[EXTRACTED TEXT]:
────────────────
We include tangled magnetic fields that are generated using the method similar to that described in Ruszkowski et al. (2007). We assume that in Fourier space the field has the following form,

$$\begin{eqnarray}&&B\propto {k}^{-11/6}\exp \left[-{\left(\displaystyle \frac{k}{{k}_{\mathrm{in}}}\right)}^{4}\right],\end{eqnarray} \tag{ 1 }$$

where k_in = 10²(2π/L), with L = 1 Mpc the size of the computational domain. We perform an inverse Fourier transform to generate real-space magnetic fields and, following Wiener et al. (2013), we rescale the field such that $B\propto {\rho }_{o}^{0.3}$, where ρ_o is the ICM density. This ensures that the magnetic pressure is approximately proportional to the gas pressure. In order to generate a divergence-free field, we Fourier transform the field and perform divergence cleaning as in Ruszkowski et al. (2007). This procedure is repeated until a divergence-free field proportional to ${\rho }_{o}^{0.3}$ is obtained. The final field is normalized such that plasma β ∼ 10². We also impose small isobaric perturbations δρ/ρ on top of the average gas density profiles. Following Gaspari et al. (2012), these fluctuations are approximately characterized by white noise spectrum with the amplitude of 0.1. The resulting ICM gas density distribution is given by $\rho ={\rho }_{o}\max (0.8,1+\delta \rho /\rho )$.

We use adaptive mesh refinement to refine the domain up to the maximum resolution of 1.95 kpc. Refinement is triggered by temperature gradients. We employ diode boundary conditions (the gas is only allowed to flow out of the domain; code variables have vanishing gradient at the boundary) but note that the choice of boundary conditions is not critical as the domain is much larger than the size of the central parts of the cool core.

The black hole feedback model adopted here is based on the "chaotic cold accretion" model (Gaspari et al. 2012, 2013; Li et al. 2015) and closely follows that used by Yang & Reynolds (2016a). In this model, the cooling gas is removed from the hot phase of the ICM when its temperature drops below T = 5 × 10⁵ K. The cold gas is then converted to passive particles that follow the fluid and are allowed to accrete onto the central black hole, triggering feedback. The AGN energy is supplied back to the ICM via bipolar precessing jets.
────────────────
[SOURCE MATERIAL]:

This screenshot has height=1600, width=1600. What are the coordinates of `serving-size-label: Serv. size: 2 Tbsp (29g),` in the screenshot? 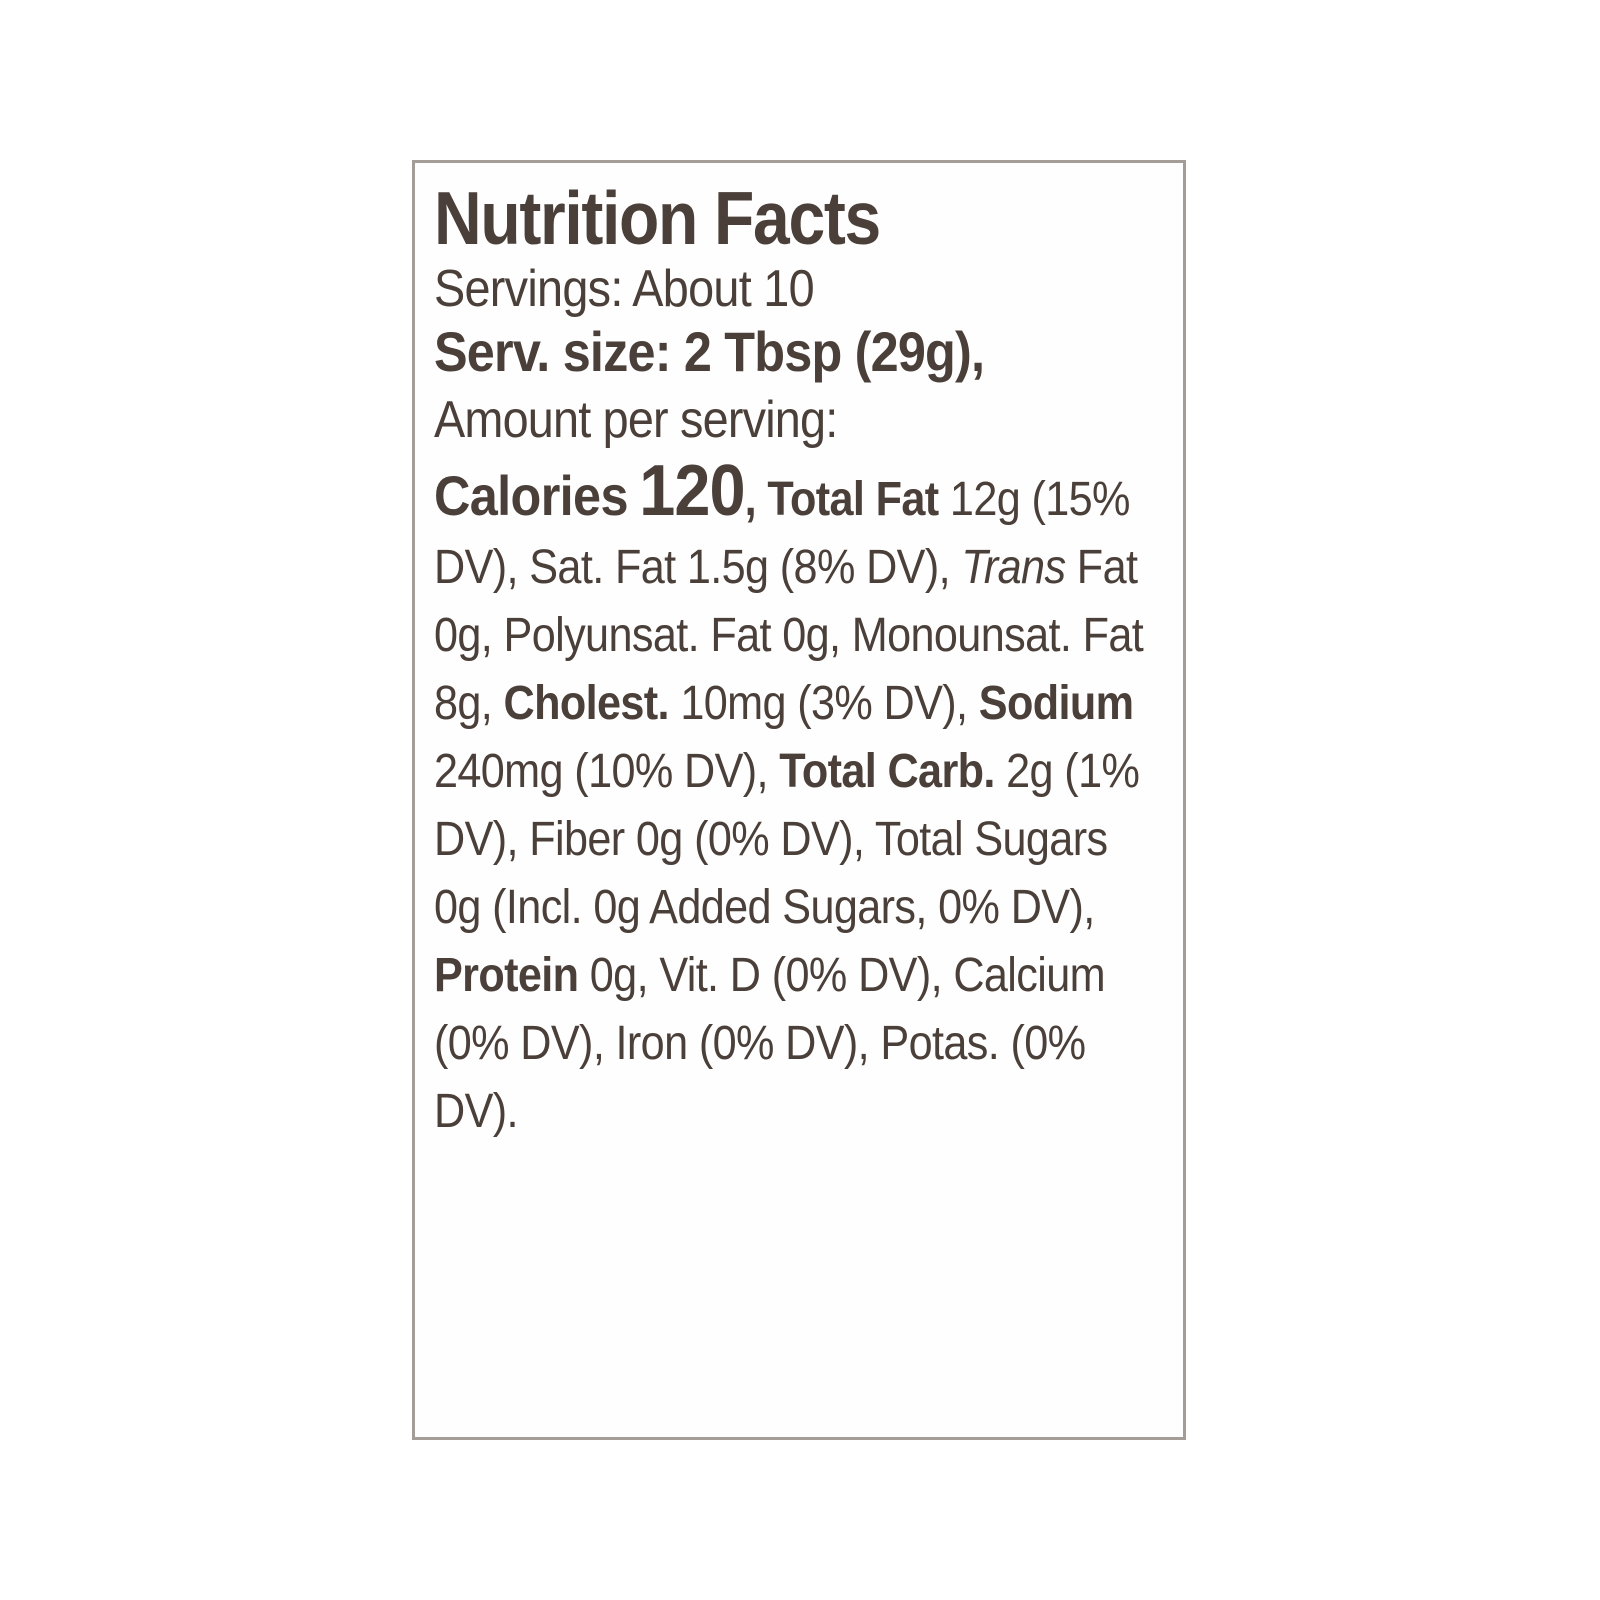 It's located at (710, 352).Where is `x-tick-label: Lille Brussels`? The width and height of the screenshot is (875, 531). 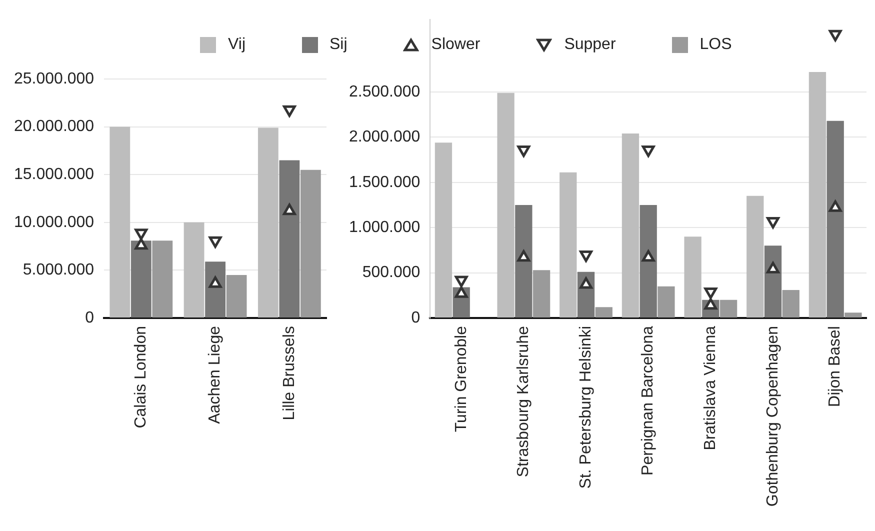
x-tick-label: Lille Brussels is located at coordinates (289, 373).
────────────────
[QUESTIONS TO ANSWER]:
[A] From the simulation methods text, reproduce the stretch from "The black hole" through "bipolar precessing jets." word for word.
[B] In the simulation methods text, what is the maximum resolution to which adaptive mesh refinement refines the domain?
[C] Translate this sentence from the simulation methods text into Spanish: "The AGN energy is supplied back to the ICM via bipolar precessing jets."

[SOLUTIONS TO THE EXERCISE]:
[A]
The black hole feedback model adopted here is based on the "chaotic cold accretion" model (Gaspari et al. 2012, 2013; Li et al. 2015) and closely follows that used by Yang & Reynolds (2016a). In this model, the cooling gas is removed from the hot phase of the ICM when its temperature drops below T = 5 × 10⁵ K. The cold gas is then converted to passive particles that follow the fluid and are allowed to accrete onto the central black hole, triggering feedback. The AGN energy is supplied back to the ICM via bipolar precessing jets.

[B] 1.95 kpc

[C] La energía del AGN se devuelve al ICM mediante chorros bipolares en precesión.